** Supplied text follows **

The Search for Meaning
Why is it important for some of us to have something to believe in? Why must we feel that there is a larger universe than the tiny world we live in, and a power greater than we are? Many people are perfectly content to believe that the universe is a series of accidental incidents, void of higher meaning, leading to nowhere in particular. Why is this something that so many of us feel an urgent need to reject? Why must we always have SOMETHING to believe in? This need makes us prey to every kind of manipulation by religious quacks who take our time, energy, and money in return for institutionalized hocus-pocus that fills the need to believe. Are we just deluding ourselves that there is something greater than we are to believe in?

** End of Supplied text **
** Collected material follows **

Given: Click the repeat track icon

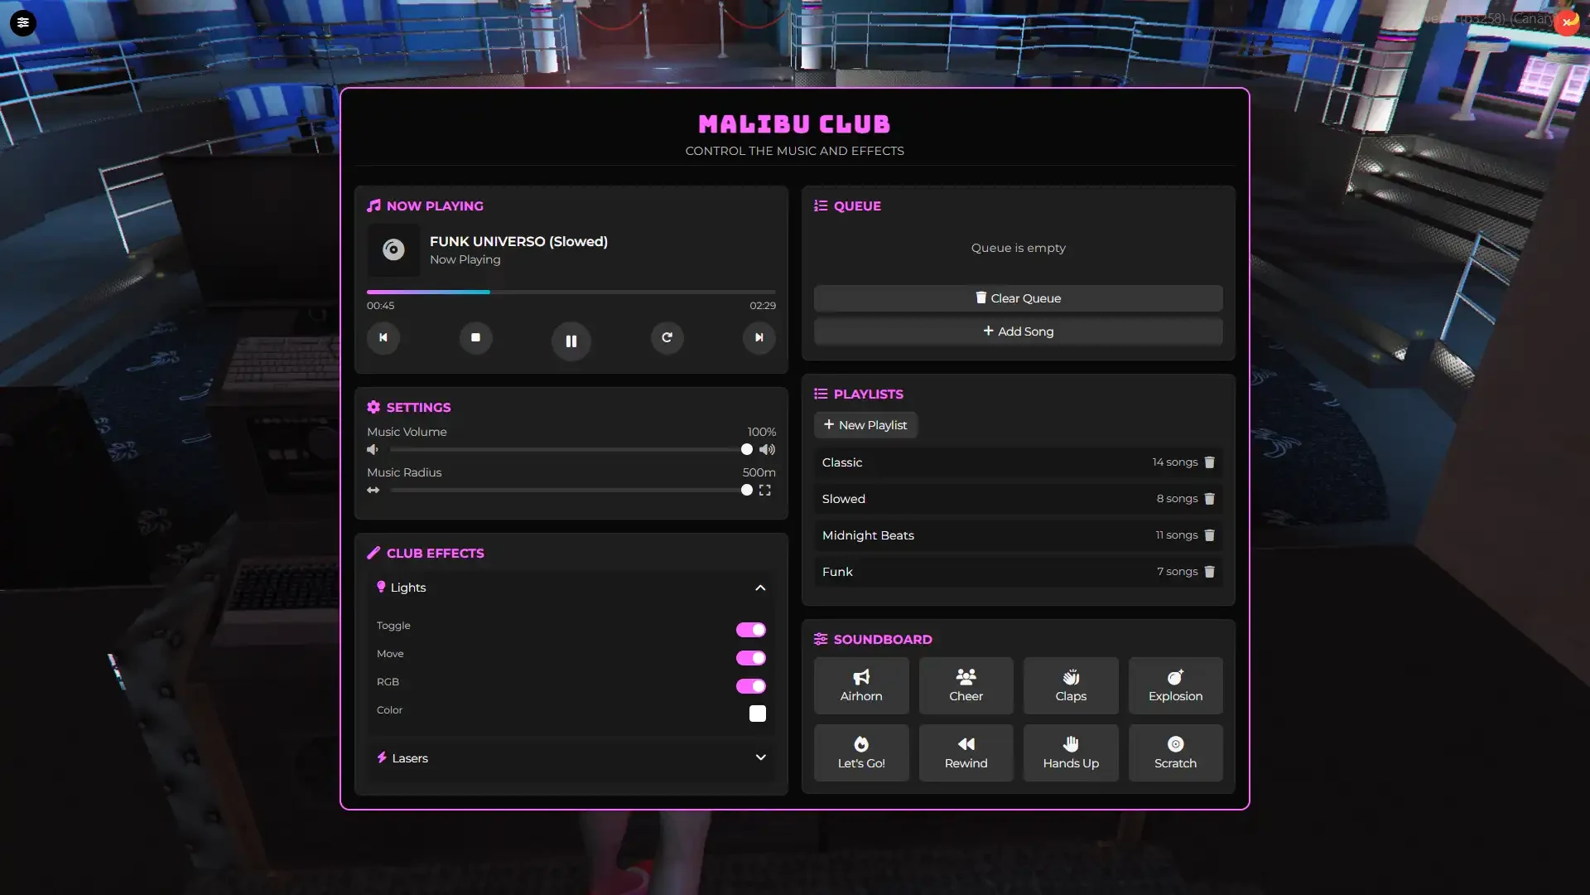Looking at the screenshot, I should coord(667,338).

** End of Collected material **

> [Your tasks]
[1] Translate this sentence from the text on the search for meaning into Spanish: "Why must we always have SOMETHING to believe in?"
[2] Quote the passage of the text on the search for meaning that opens with the words containing "The Search for" and closes with "are to believe in?".

> [Answers by task]
[1] ¿Por qué debemos tener siempre ALGO en qué creer?

[2]
The Search for Meaning
Why is it important for some of us to have something to believe in? Why must we feel that there is a larger universe than the tiny world we live in, and a power greater than we are? Many people are perfectly content to believe that the universe is a series of accidental incidents, void of higher meaning, leading to nowhere in particular. Why is this something that so many of us feel an urgent need to reject? Why must we always have SOMETHING to believe in? This need makes us prey to every kind of manipulation by religious quacks who take our time, energy, and money in return for institutionalized hocus-pocus that fills the need to believe. Are we just deluding ourselves that there is something greater than we are to believe in?